Impulsive behaviors may also play a role in snacking or overeating.
“We know that when people don’t get enough sleep they tend to become more impulsive. To the brain, if you’re not getting enough sleep… when you’re keeping yourself awake it means to the brain something is wrong and if something is wrong the brain is wired to take chances,” he said.
“So there’s a shifting in how we do things. There’s an actual imbalance that can be measured where we overvalue the rewards and undervalue the risks when we’re sleep-deprived,” Pelayo added.
Other effects of poor sleep
A higher BMI is just one of the consequences that can occur due to poor sleep.
Prior research has found a link between poor sleep and hypertension, obesity, coronary artery disease, type 2 diabetes, and incident pneumonia.
“On the extreme, you can die. At the most basic level, people who don’t get enough sleep have shorter life spans to some degree,” Pelayo said.
“We now know that the amount of sleep you get influences your immune response,” he added. “If you sleep deprive somebody, they’re more likely to get a virus or an infection and also they won’t respond as well to immunizations.”
“Anything that is wrong with you physically or psychologically is made worse by lack of sleep,” Pelayo continued. “For example, if you’re prone to migraine, you’ll have worse migraine if you don’t get enough sleep. Anything you can think of is made worse by not getting enough sleep.”
Tips for better sleep
Experts say it’s important to have healthy habits surrounding sleep.
“Have a regular time for bed, with relaxation a couple of hours beforehand, and a consistent wake time (including weekends). Avoid vigorous exercise, bright white light, or any level of blue light (including smartphones, tablets, computers, TV, etc.) before bedtime or during the night after waking up,” Castriotta said.
“Avoid excess caffeine anytime and alcohol before bedtime. A warm bath or shower taken 1 to 2 hours before bedtime will improve sleep. Be sure the bedroom is cool and comfortable,” he added.

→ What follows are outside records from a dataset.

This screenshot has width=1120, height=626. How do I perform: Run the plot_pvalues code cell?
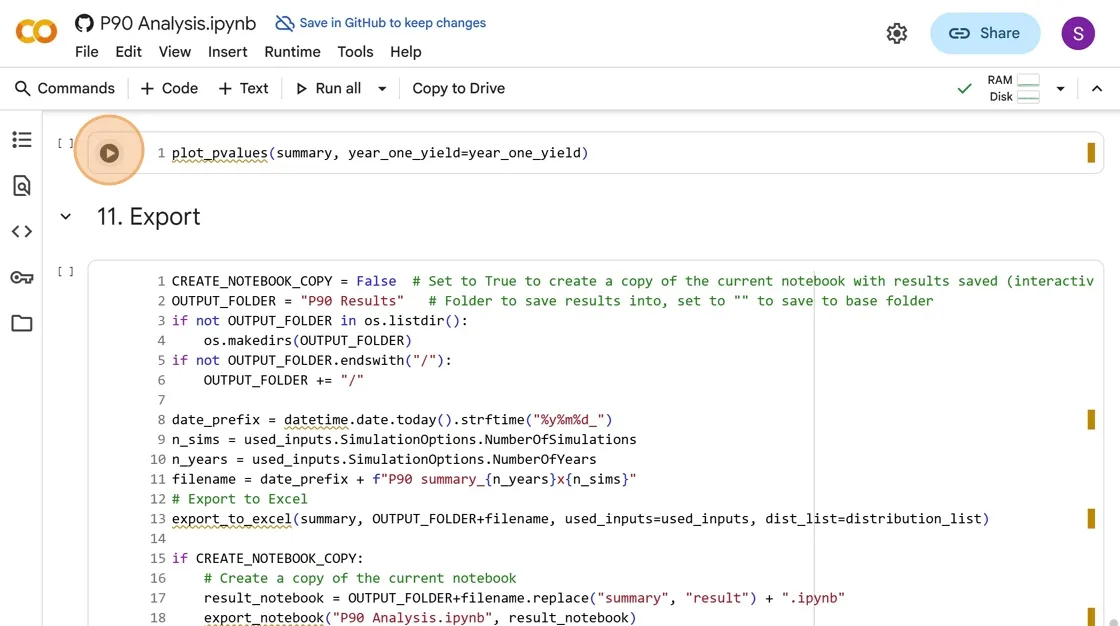(109, 153)
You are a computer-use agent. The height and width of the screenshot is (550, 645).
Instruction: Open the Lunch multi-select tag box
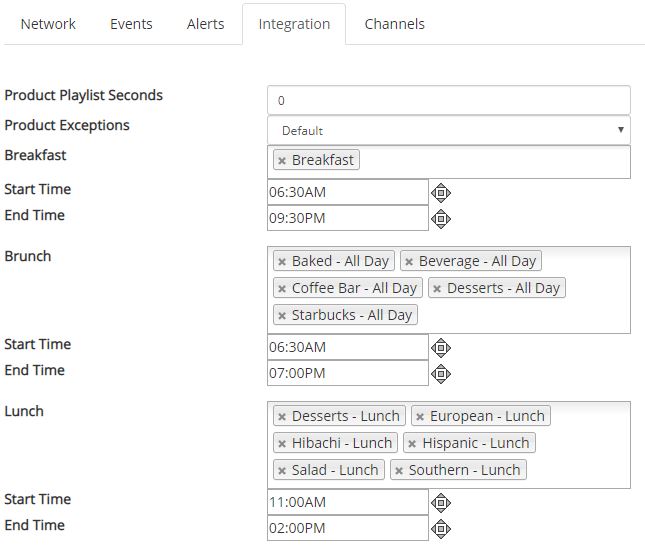pos(449,445)
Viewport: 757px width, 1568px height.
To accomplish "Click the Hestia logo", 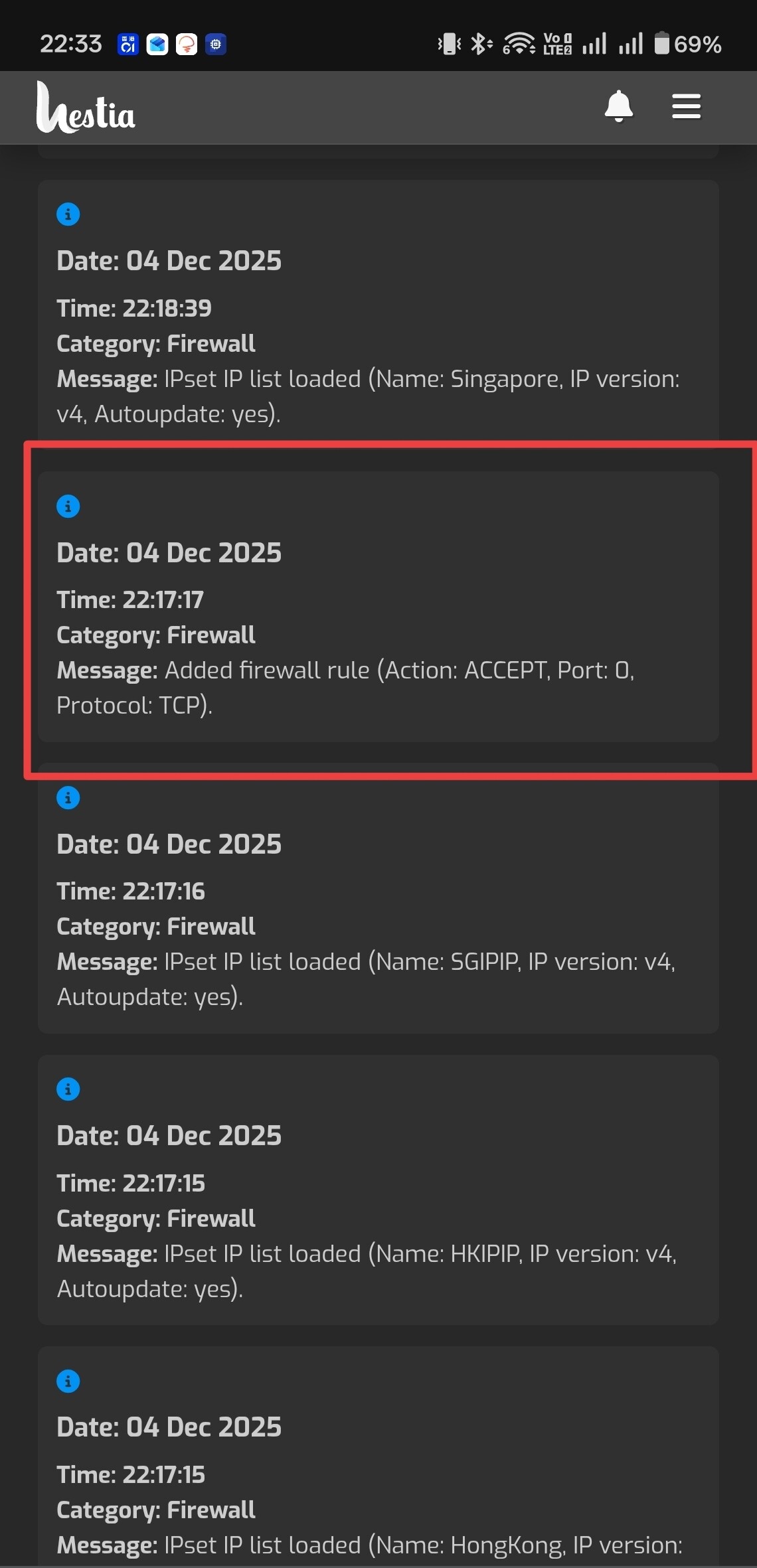I will [x=86, y=108].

Pelayo said sleep is the ultimate form of self-care and should be prioritized.
“The most important thing we can do is make sleep a priority in our lives. Think about it. Do you view sleep as an inconvenience? Or is it something that is worthwhile? Do you find value in sleeping?” he said.
“First figure out how many hours [of] sleep you’re going to sleep, reserve that time, and then we have the rest of the day to do whatever we want to do,” he added. “But you can’t do the opposite, like ‘I’ll sleep whenever I have time.’ You can do that short term in a crisis situation, but it’s not a good way to live your life.”